Real Writer: Why We Can't Give Up, Even When We Want To
I've talked over the last few weeks about how I've been feeling as a writer and how my frustrations with the publishing world have made me less than nice to myself lately. Any person who works in a creative industry knows what it's like to experience failures, setbacks and disappointments, and the key to overcoming them is learning to deal with these things inside our own heads and hearts. I want to be a humble, honest writer who puts humble, honest words on paper. But, getting caught up in the "glitz and glam" of the publishing industry can sometimes obscure the path I should be on. The more I've thought about where I am, where I want to be, and where I want to go, the more I have realized that the journey is probably more important than the destination. The trials and tribulations that I face are what shape the kind of writer I am.
But being an author isn't all about the art of writing stories. It's also about the business of being a published author. There are all the considerations in publishing that there are in running a small business. Marketing, publicity, branding, platform, and ROI are just a few of the areas of the business side of writing that authors have to learn about. I started thinking about what I would do if I was feeling this frustrated about some other kind of small business, and I decided that I needed more education and a better plan. When something doesn't work you mark it off the list and go at the problem from another angle. The one thing you can't do is give up on the long-term goal. The expectations and overall focus may change but the goal is still the same: write stories that entertain reader and leave them a little happier than they were before they read them.
The publishing market may never return to the "good old days" when self-published and small press indie authors were blazing the way across the internet and the e-book landscape. As the market and the technology that supports it gets more complicated, there are always people out there ready to scam the system. Every platform, every possible way you could ever imagine of gaming the system is being done, and new ways to cheat are invented every day.

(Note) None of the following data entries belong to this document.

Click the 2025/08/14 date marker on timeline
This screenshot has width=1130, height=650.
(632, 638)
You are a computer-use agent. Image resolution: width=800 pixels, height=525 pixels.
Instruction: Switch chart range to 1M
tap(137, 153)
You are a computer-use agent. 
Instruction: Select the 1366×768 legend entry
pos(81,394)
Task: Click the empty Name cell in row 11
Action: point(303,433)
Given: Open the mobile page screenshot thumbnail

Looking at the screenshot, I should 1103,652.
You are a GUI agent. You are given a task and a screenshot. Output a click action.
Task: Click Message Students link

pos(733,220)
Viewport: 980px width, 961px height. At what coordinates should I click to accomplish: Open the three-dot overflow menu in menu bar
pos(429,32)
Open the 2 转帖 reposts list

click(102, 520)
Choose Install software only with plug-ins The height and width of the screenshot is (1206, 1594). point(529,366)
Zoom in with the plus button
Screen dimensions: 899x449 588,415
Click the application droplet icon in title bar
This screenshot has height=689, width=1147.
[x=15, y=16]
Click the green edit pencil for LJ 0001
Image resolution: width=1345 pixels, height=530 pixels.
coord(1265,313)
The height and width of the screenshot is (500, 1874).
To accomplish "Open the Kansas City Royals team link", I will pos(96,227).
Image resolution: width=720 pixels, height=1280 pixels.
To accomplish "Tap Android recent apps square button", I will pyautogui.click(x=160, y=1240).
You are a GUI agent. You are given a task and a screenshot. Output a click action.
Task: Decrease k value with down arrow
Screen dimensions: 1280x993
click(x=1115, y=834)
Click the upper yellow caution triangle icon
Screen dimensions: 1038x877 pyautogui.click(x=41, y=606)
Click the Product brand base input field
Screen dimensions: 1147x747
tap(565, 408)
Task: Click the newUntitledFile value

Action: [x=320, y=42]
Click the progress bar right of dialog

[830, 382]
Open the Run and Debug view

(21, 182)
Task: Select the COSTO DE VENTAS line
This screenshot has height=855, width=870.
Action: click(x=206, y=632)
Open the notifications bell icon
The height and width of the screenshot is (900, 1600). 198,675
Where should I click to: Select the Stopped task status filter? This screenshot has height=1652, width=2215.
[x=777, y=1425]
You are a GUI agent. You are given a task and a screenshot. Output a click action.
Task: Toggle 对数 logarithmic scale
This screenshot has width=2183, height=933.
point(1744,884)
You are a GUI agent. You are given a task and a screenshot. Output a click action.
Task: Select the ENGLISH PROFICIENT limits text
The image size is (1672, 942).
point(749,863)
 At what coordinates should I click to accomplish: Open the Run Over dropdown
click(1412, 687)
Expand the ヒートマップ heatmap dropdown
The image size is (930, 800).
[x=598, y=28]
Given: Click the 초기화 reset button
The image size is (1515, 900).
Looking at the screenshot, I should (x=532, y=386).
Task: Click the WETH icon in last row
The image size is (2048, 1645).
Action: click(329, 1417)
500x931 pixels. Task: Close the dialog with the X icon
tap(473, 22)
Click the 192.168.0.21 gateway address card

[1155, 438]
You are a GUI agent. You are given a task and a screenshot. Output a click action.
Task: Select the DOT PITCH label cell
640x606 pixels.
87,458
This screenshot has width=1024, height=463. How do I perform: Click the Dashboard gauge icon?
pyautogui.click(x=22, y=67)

This makes it harder for the honest author to find, keep and entice a readership. This increases the frustrations of all the authors who do things the legal way and get buried under the mountains of scammers out there. Just this year I've read 20 blog posts from authors across the genres who are saying their goodbyes to the publishing world. This is the saddest possible outcome. Believe me, I have been there. I AM THERE. There are days that I want to pull my blankets over my head and pretend that I never heard of Amazon, Kindle, KDP and any other publishing term. But, there are reasons I can't quit.
First- I'm not a quitter. I'm a whiner. I'm a groucher. I'm a complainer and a drama queen. But I'm not a quitter. No matter how bad things get, no matter how hard they are, and no matter how pointless it all seems, I won't quit. My pride, my stubborn Southern personality, they won't let me.
Second- It's not fair to the readers. I'm not saying I'm the best writer in the world or that me NOT writing a book would negatively affect the future-- but if every author who encountered this tidal wave of self-doubt and difficulty quit-- I think that we readers would really be missing out on amazing stories. Stories that might say the right words to us at just the time we need them. It's sad to think that we might never read them when we need them.
Third-I'm a writer. When I wake up in the morning and go to bed at night I think about writing. So NOT writing is out of the question. And, I figure, if I'm writing it I might as well publish it. (see #2)
Finally-I am a role model for my daughters. If I give up, if I quit, I am saying to them that it's okay to let frustration and adversity stop us from doing what we love to do. One of my daughters wants to write, and I'm very honest with her. I've encouraged to her to make sure she has a way to earn money because writing is never a guaranteed way to pay your rent. But, she should never NOT do something because it's hard. That's exactly the reason she should do it. Climb the mountain, swim against the tide, tackle the pushback. Kick ass. Be a doer, not a quitter.
So-- I guess that after all my introspection I've discovered that I'm not getting out of this so easily after all. I can't just put everything behind me and call it a phase. I can't just drop the pen and say "sayanara." Readers might not read my books in droves. I might go weeks, months or years without sales, but every sale, every review, every reader who finds me--that's a win.
Thanks for reading, and I hope you continue to hang around to see what comes next. I'm still writing. I'm still planning and plotting... and most of all, I'm still trying.